It is my honor to have served with Alaska's pre-hospital care providers over the last many years. Flight medics, flight nurses, ambulance medics and those who volunteer as medics are characterized by compassionate, hard-working, intelligent people doing the toughest job in medicine.
I know the crew of the Lifeguard helicopter as careful, well-trained people that knew Alaska well. Unfortunately, travel in Alaska whether by ground, water, or air cannot be made risk-free no matter the training and technology available.
We lost the best and brightest with that helicopter crash in Prince William Sound on Dec. 3, and this will forever leave an emptiness in our hospitals, EMS agencies and communities that knew these fine men.
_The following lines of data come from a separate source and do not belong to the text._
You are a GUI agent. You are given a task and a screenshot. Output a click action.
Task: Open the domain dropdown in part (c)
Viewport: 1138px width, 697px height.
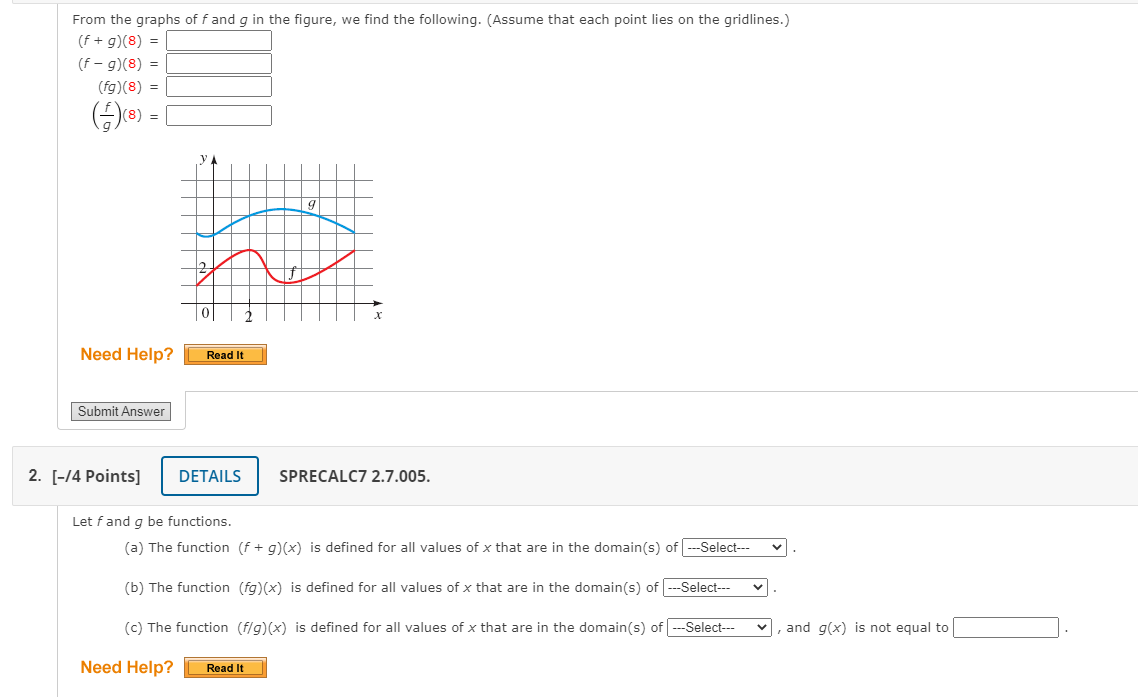(718, 627)
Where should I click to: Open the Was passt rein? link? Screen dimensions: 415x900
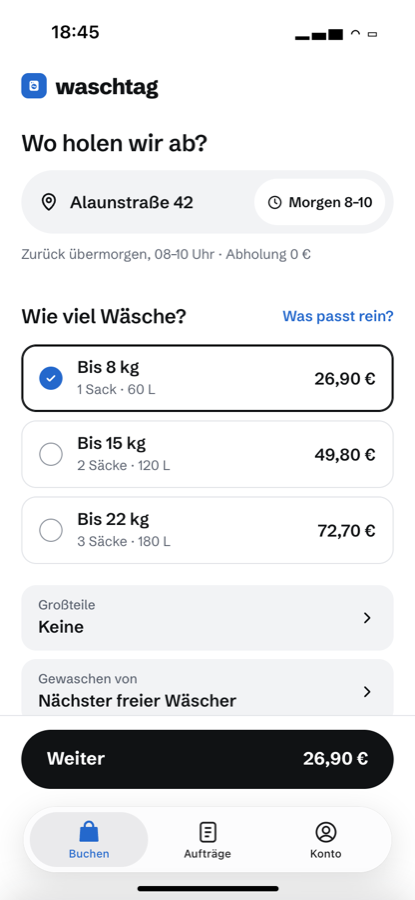pos(338,316)
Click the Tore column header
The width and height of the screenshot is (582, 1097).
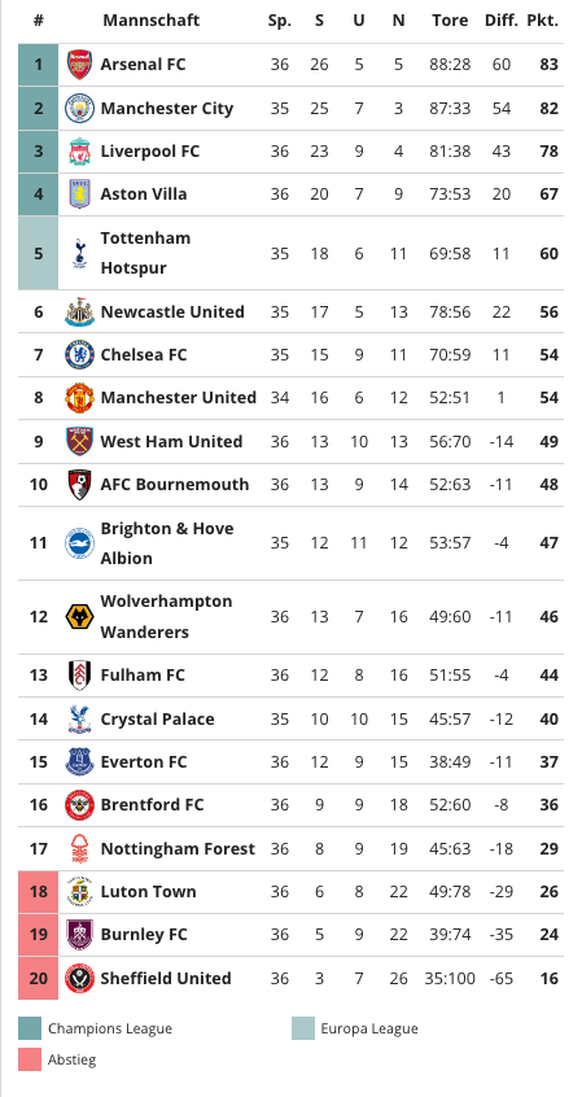coord(450,20)
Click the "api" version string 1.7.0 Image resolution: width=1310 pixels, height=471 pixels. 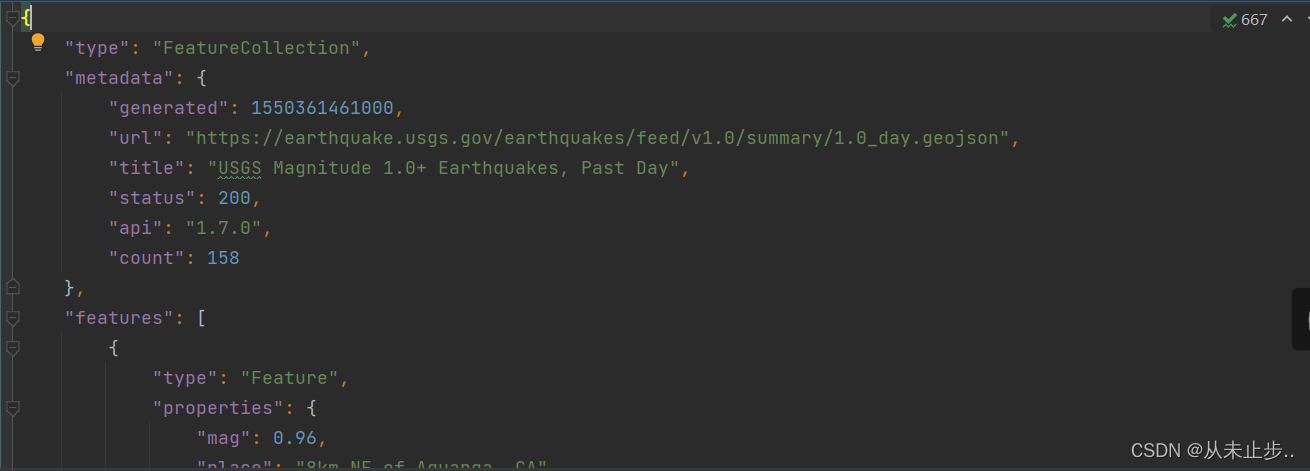[224, 228]
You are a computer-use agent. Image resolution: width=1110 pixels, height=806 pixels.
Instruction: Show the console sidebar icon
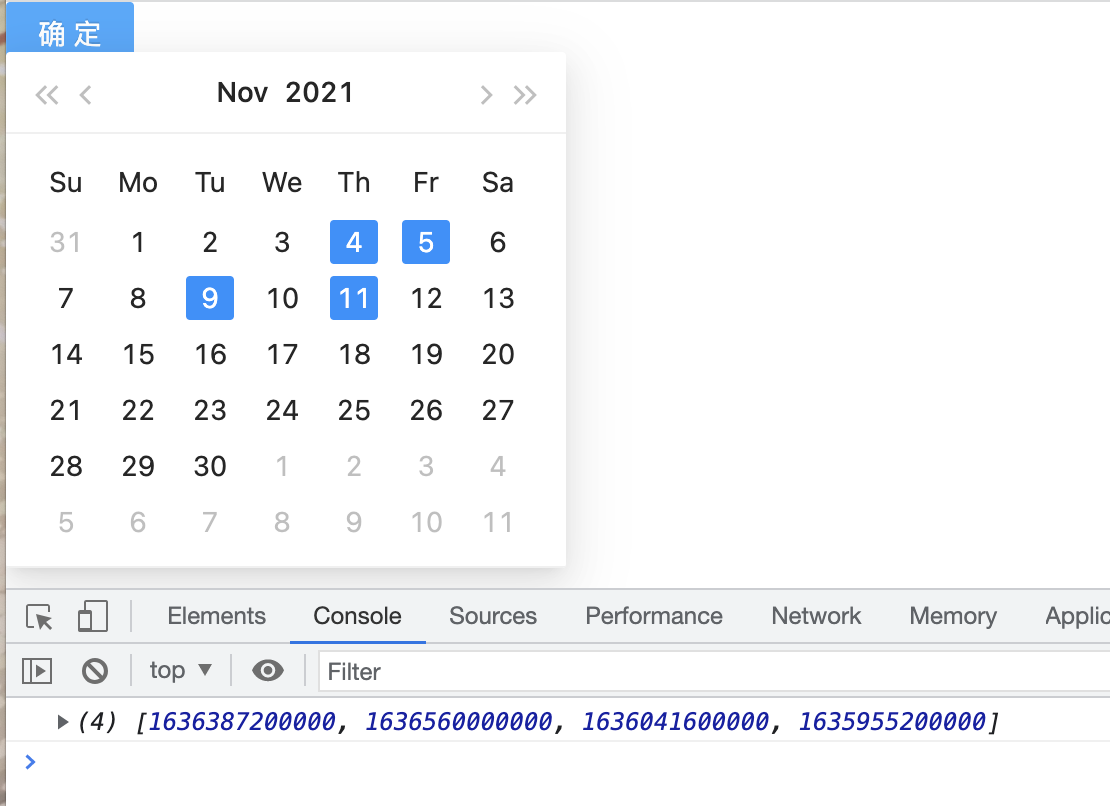pos(35,671)
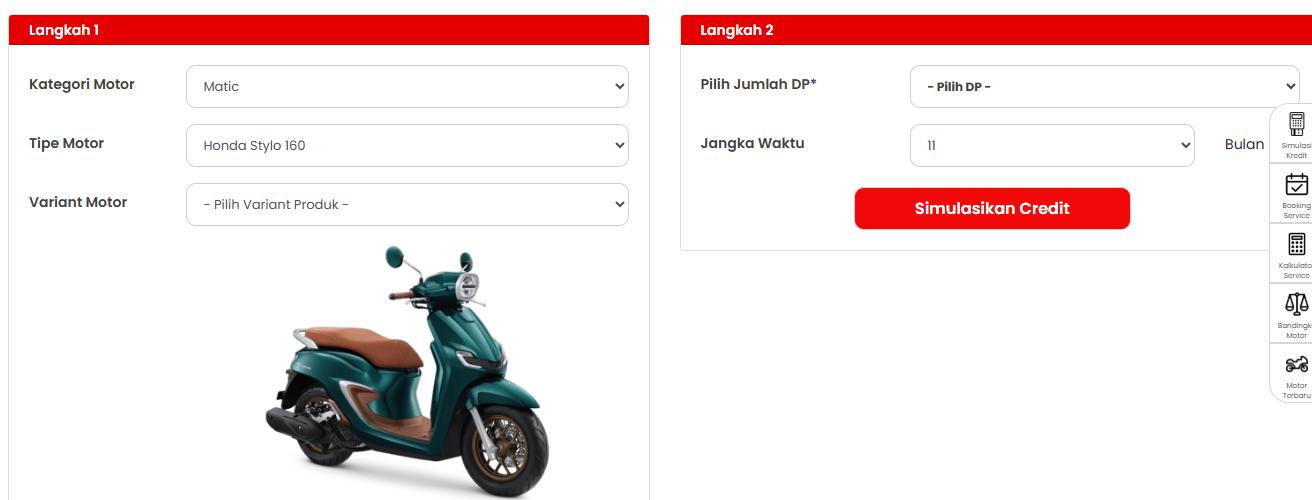Open the Bandingkan Motor scales icon
Viewport: 1312px width, 500px height.
[1296, 304]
It is a personal loss to my family and me, as well. Gaye McDowell was the patient on that flight, and I can only imagine the suffering her family endures at her loss. She is also important to our pre-hospital community, and it is especially cruel that we were so close to delivering her to the same high-level care that urban Alaskans enjoy. I have been heartened to hear her name read at every memorial for the flight crew.
We will not forget Gaye because she and other patients are the reason behind our emergency care service. This dedication to provide the highest possible level of emergency care is why, from the ashes of this tragedy, other teams will form, bringing competent and caring medical help to our patients as safely as possible.